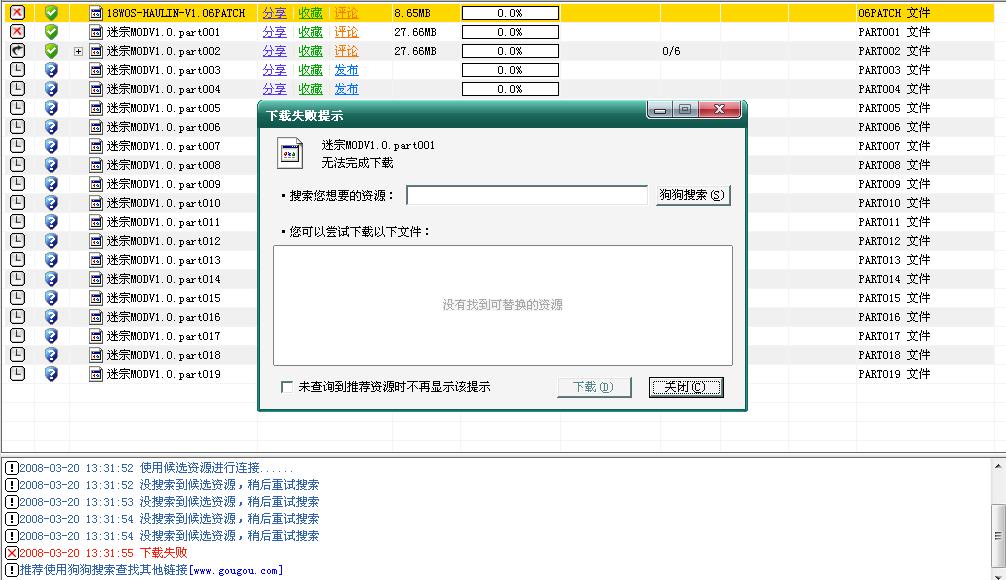Click 收藏 link for 迷宗MODV1.0.part001
Image resolution: width=1006 pixels, height=580 pixels.
[x=310, y=32]
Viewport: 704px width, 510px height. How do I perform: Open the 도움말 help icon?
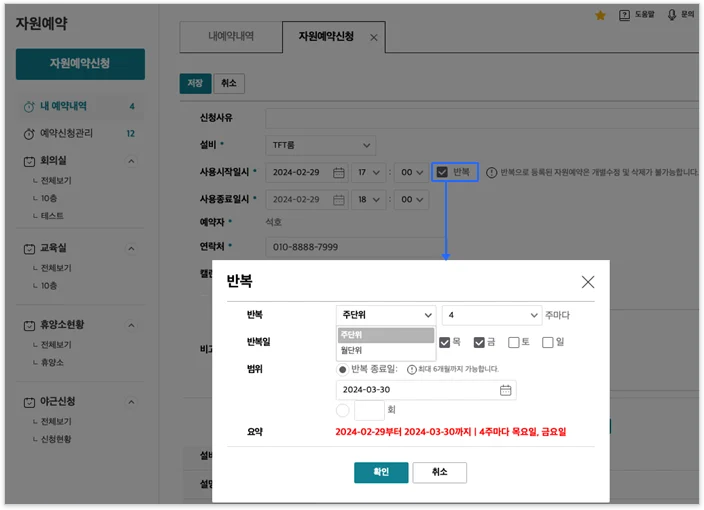[625, 15]
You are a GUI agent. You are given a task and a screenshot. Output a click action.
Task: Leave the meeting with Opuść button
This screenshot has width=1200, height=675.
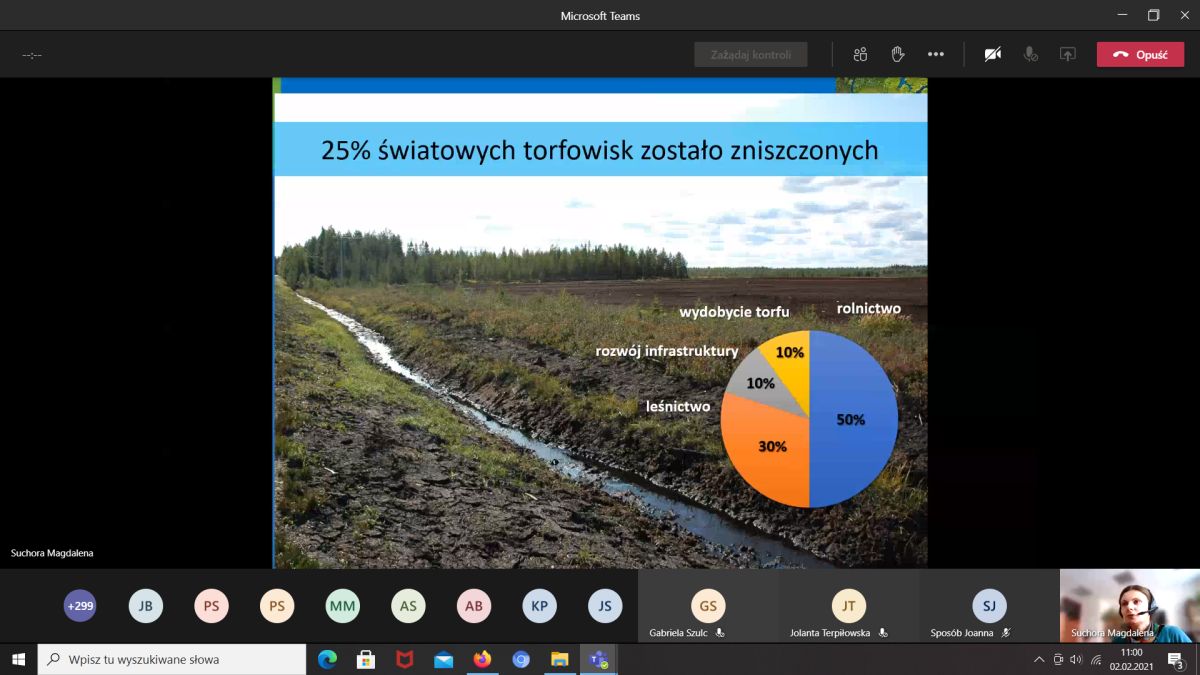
——————————
» **What is needed**:
Say again, word for word, every line from the one with "Viewport: 704px width, 510px" through the last line of the data above, minus the pictures.

» **Reply to the exercise**:
Viewport: 704px width, 510px height. How do I perform: Open the 도움말 help icon?
[625, 15]
You are a GUI agent. You are given a task and a screenshot. Output a click action.
Task: Leave the meeting with Opuść button
This screenshot has width=1200, height=675.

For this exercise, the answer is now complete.